Skip to content

Document API

Cedrick Lunven edited this page Jan 7, 2022 · 33 revisions

Stargate and Astra bring great innovation by allowing Apache Cassandra™ to store JSON documents like a document-oriented noSQL database. The same data model is in use for each document collection leveraging a document shredding stratefy.

ApiDocumentClient Initialization

Main client object initializations (AstraClient and StargateClient) have been detailed on the Home page.
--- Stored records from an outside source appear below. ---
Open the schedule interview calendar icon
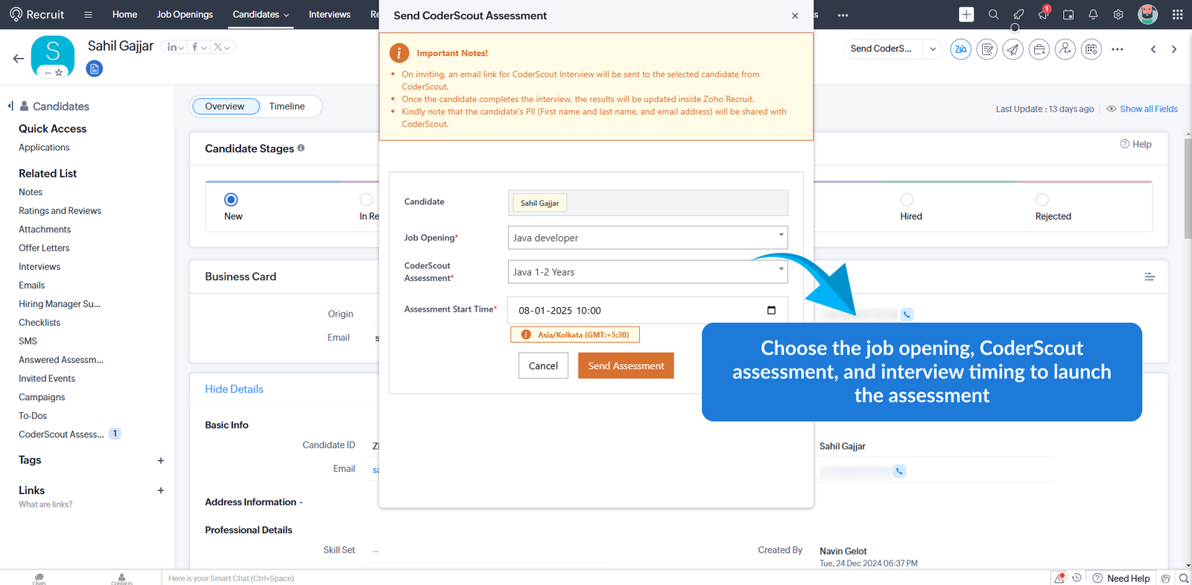This screenshot has width=1192, height=585. point(1091,49)
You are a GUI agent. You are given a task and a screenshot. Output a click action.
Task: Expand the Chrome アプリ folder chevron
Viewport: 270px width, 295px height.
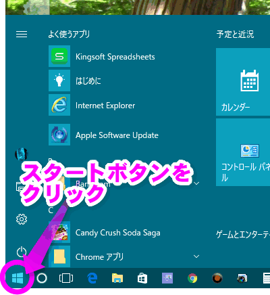(196, 256)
Moving forward the sample code will reuse those classes but do not initialize them.

ApiDocumentClient is the core class when it comes to work with documents.

// Option1. Retrieved from astraClient
ApiDocumentClient apiDocClient1 = astraClient.apiStargateDocument();
ApiDocumentClient apiDocClient2 = astraClient.getStargateClient().apiDocument()
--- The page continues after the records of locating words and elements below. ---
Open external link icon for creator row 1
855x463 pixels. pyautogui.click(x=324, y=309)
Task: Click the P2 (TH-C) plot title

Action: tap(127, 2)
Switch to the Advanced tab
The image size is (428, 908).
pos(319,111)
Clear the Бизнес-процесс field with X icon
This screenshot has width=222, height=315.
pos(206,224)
// Option 2. Retrieved from StargateClient
ApiDocumentClient astraClient3 = stargateClient.apiDocument();

// Option 3. Built from the endpoint and credentials
ApiDocumentClient astraClient4    = new ApiDocumentClient("http://api_endpoint", "apiToken");
ApiDocumentClient astraClient5 = new ApiDocumentClient("http://api_endpoint", 
  new TokenProviderDefault("username", "password", "http://auth_endpoint");

For the rest of the document apiDocClient will refer to ApiDocumentClient but the initialization code will not be duplicated.

Working with Namespaces

Namespace if the term used to talk about keyspaces when dealing with the document API.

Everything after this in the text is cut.